09/05/2017 - 12/13/2017
Mon, Wed 04:30PM - 05:45PM
UMTC, West Bank
Blegen Hall 240
Also Offered:
Course Catalog Description:
Far-reaching transformations of the global economy over the last seventy years in the realms of labor, consumption and the environment. The movement away from regulated national economies to a more fully integrated global economy; changing patterns and organization of production, employment, consumption, and waste disposal; rise of supercapitalism: a new culture of market rule over society and nature.
Class Description:

Manifestations of the new global economy are everywhere. From the jeans you buy at your favorite shopping mall to the place mats you purchase at Target, most of the items we consume here in the United States are made somewhere else.
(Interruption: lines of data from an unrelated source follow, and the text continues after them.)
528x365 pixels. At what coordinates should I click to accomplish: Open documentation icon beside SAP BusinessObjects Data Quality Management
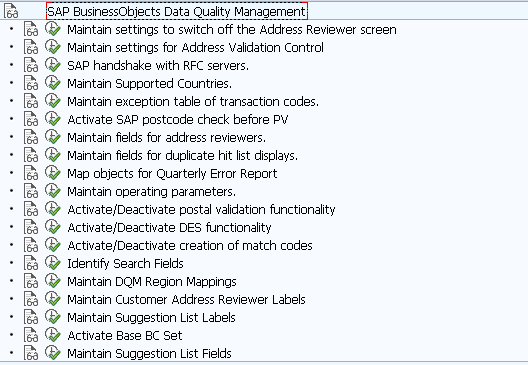click(11, 11)
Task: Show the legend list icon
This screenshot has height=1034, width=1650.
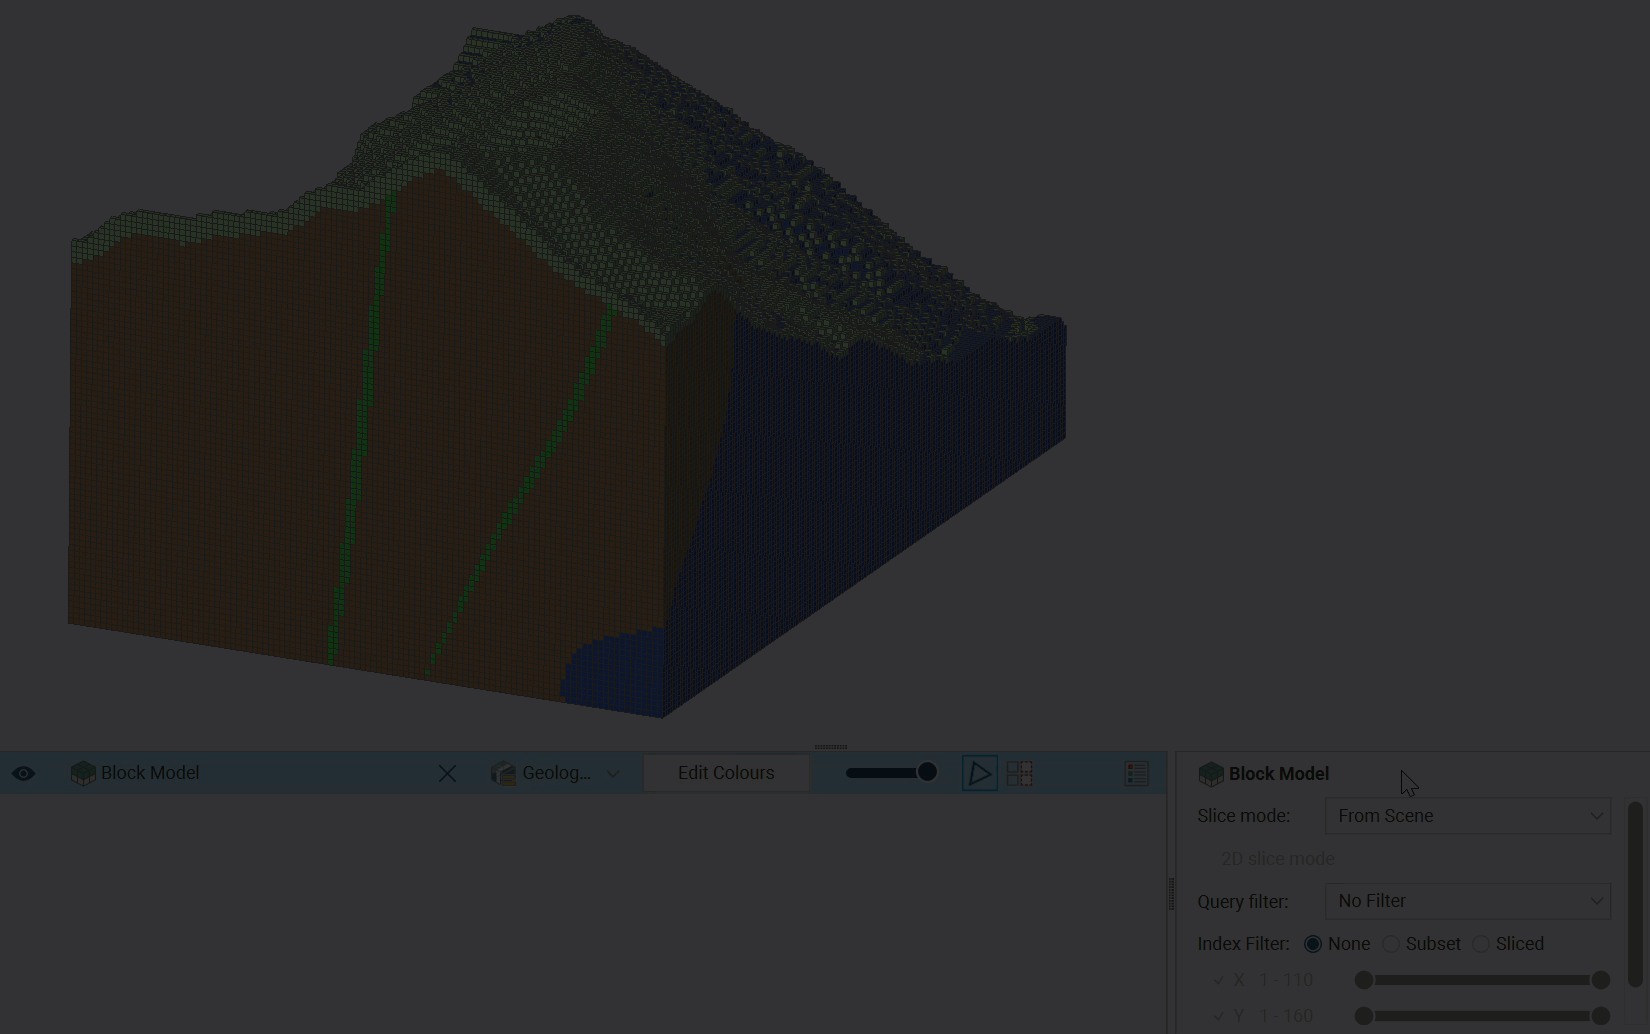Action: click(1136, 773)
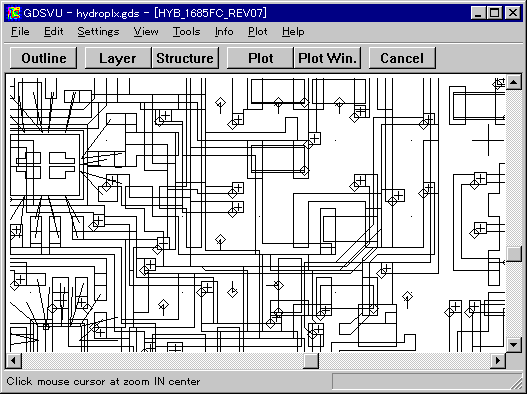
Task: Click the Structure button
Action: click(185, 58)
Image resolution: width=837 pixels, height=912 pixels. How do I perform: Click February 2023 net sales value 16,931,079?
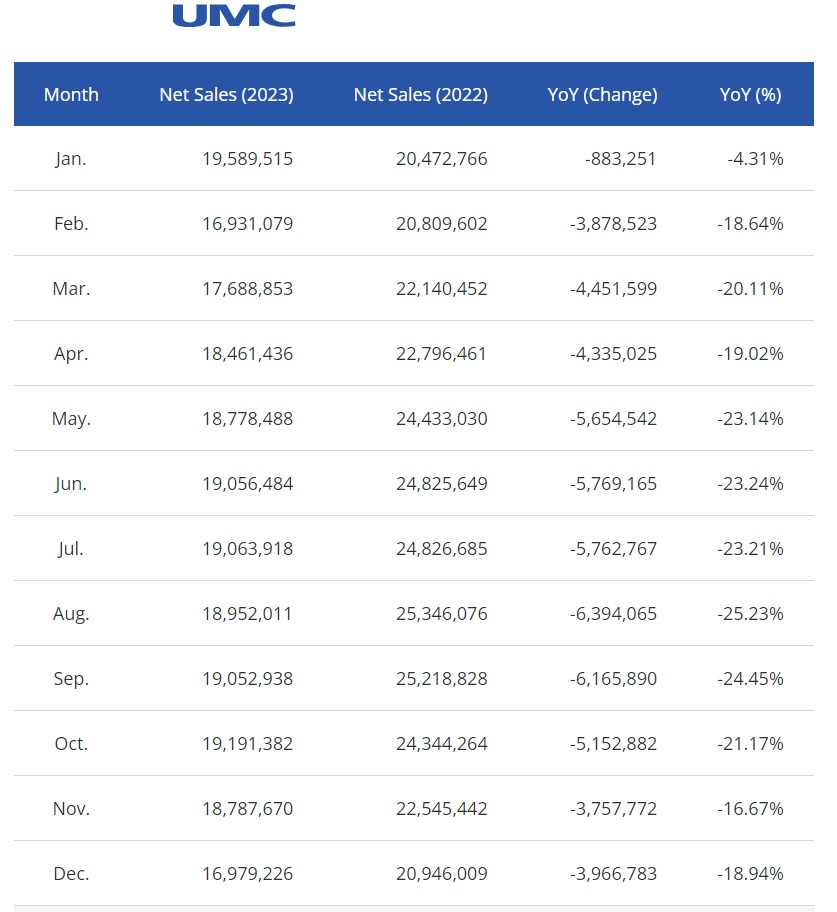[x=247, y=224]
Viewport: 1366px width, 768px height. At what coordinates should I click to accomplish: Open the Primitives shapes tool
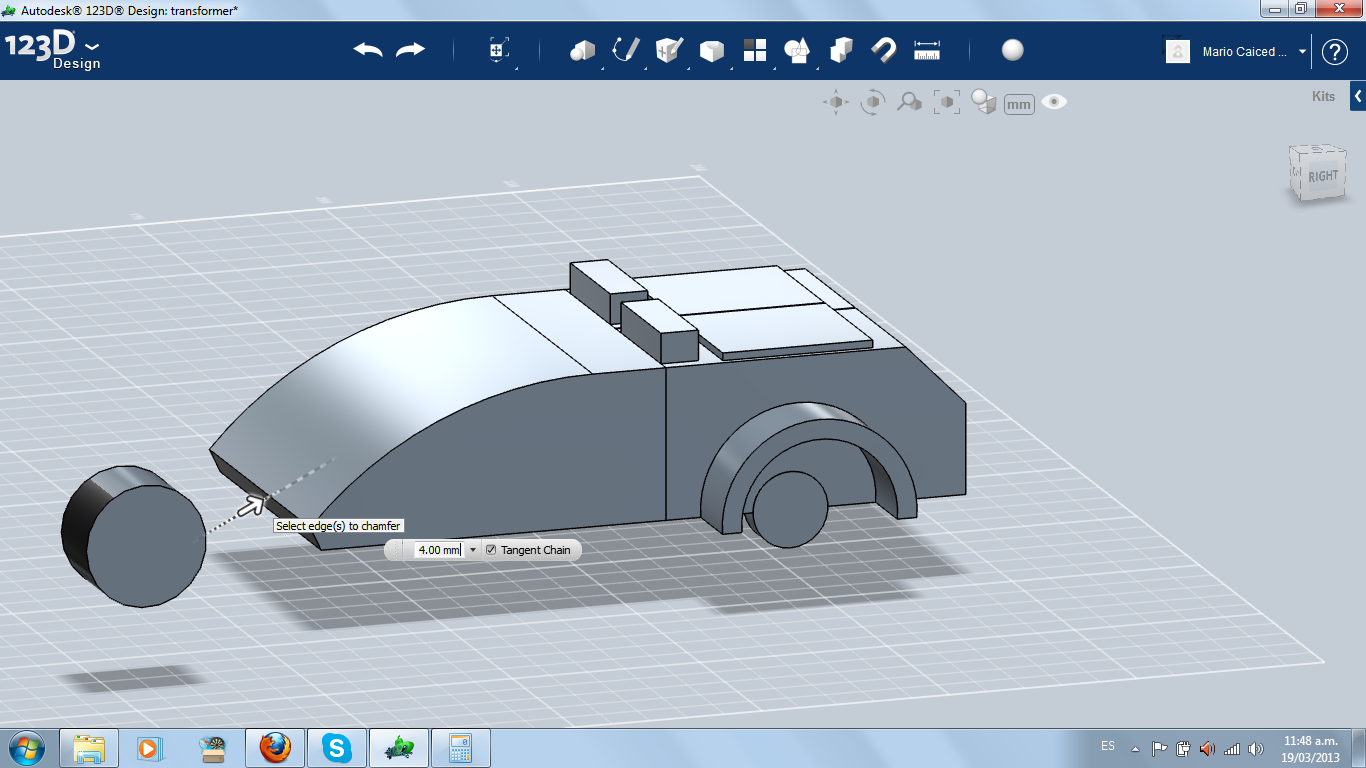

Global production networks link consumers of fresh green beans in Britain with horticulturalists, pickers, and exporters in Zambia. And it isn't only products that move around the globe; so do people. Thanks to immense economic inequalities, upper and even middle class families in Europe, Japan, Canada and the U.S. enjoy the cheap and plentiful labor of Eastern European, Filipino, and Honduran nannies, housecleaners, and gardeners. Even diverse forms of "waste" associated with consumption and production from metal scrap to plastics to discarded electronics to a city's garbage have become global commodities as giant container ships make it economical to transport items unwanted in richer countries for use as raw materials in poorer ones, albeit at a high cost to human health and the environment.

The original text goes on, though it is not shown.